WHAT TO DO: Every line in the records below that holds the word "right" is to be copied.
** LISTED ENTRIES follows **
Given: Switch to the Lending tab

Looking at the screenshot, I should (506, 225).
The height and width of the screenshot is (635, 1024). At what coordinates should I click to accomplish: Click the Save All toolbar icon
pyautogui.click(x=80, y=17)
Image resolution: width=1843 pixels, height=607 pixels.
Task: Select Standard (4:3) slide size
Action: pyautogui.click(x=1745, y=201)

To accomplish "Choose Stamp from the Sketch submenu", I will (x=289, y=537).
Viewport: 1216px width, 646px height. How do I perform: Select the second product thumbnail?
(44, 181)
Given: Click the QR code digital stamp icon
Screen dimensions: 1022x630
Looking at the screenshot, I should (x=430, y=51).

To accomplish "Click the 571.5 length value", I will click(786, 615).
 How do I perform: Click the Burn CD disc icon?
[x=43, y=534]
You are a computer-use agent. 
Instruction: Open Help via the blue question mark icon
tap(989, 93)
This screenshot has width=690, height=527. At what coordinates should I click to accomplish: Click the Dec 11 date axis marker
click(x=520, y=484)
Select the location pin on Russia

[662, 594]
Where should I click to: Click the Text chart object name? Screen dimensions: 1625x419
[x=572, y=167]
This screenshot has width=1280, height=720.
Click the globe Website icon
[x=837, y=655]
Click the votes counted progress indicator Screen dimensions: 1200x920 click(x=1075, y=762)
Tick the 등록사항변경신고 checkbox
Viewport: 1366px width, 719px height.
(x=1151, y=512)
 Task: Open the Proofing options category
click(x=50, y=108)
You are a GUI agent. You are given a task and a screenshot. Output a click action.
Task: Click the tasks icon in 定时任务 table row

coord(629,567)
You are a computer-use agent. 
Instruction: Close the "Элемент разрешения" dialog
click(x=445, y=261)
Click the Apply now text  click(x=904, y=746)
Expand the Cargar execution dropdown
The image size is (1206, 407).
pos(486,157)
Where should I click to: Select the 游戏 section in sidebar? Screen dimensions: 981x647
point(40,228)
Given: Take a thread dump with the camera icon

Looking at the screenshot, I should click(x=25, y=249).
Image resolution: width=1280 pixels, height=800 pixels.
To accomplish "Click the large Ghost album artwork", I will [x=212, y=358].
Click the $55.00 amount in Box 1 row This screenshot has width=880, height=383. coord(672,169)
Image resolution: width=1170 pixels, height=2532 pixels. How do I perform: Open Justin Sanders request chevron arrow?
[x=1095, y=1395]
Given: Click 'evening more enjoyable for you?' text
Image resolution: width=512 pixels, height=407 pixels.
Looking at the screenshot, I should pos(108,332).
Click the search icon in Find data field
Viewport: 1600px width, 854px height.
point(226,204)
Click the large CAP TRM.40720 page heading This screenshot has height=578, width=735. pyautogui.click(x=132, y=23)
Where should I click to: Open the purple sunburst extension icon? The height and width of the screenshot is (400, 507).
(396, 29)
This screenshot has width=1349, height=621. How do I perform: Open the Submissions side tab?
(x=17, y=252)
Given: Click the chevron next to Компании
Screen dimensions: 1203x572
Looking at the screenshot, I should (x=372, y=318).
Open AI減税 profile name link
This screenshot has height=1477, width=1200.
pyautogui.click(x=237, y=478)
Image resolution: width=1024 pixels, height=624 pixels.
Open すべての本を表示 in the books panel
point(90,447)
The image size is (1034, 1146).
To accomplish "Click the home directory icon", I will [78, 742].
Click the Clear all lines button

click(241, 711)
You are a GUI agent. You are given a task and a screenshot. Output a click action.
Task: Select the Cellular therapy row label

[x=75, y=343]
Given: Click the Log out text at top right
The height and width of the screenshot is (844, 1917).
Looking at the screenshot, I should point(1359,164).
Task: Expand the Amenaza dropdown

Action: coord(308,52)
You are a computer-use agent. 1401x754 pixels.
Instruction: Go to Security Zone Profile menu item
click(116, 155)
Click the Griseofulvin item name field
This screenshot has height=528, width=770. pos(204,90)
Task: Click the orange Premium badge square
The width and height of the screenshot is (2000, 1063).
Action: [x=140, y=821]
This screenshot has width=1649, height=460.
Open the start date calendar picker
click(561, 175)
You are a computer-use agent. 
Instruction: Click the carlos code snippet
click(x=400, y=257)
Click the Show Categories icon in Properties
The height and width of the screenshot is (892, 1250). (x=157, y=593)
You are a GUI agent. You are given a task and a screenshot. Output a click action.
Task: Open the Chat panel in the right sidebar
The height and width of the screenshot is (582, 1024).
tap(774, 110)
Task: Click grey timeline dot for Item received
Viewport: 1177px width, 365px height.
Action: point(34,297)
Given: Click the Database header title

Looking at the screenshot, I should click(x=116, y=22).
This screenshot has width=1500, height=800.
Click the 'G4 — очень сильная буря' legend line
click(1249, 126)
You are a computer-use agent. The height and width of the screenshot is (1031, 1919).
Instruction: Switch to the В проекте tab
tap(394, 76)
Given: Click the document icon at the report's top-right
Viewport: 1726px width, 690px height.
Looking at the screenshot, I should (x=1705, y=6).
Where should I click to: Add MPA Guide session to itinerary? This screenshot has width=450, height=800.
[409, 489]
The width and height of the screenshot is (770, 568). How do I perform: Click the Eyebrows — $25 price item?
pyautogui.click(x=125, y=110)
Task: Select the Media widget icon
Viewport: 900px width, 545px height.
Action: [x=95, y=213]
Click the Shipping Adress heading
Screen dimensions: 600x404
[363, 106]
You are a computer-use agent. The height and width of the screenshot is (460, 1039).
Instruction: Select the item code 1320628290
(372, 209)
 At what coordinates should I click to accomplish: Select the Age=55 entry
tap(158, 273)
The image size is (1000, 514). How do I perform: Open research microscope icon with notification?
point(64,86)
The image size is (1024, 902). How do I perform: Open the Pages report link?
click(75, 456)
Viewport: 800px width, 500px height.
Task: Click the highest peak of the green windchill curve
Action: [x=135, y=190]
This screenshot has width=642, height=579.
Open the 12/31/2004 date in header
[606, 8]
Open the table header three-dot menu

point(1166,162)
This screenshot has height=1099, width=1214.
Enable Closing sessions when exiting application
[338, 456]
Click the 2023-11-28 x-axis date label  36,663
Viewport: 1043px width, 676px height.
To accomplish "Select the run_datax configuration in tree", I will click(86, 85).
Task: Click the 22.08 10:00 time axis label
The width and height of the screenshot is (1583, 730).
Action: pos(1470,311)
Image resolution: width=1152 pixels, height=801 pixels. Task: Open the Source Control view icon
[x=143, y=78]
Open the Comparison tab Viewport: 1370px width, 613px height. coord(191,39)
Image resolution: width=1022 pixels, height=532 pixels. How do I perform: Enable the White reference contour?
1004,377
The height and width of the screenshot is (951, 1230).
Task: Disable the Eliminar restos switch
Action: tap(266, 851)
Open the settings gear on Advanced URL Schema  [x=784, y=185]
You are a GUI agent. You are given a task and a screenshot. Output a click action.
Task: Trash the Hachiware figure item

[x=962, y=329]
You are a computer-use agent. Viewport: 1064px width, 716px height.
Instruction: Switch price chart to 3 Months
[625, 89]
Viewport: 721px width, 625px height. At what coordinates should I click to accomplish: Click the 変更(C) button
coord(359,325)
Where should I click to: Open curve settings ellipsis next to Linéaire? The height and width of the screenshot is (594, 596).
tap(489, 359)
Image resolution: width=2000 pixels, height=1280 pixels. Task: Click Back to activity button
** End of LISTED ENTRIES **
ANSWER FOR THIS EXERCISE:
Given: Click the Log out text at top right
Task: Open the Chat panel in the right sidebar
Given: Click the document icon at the report's top-right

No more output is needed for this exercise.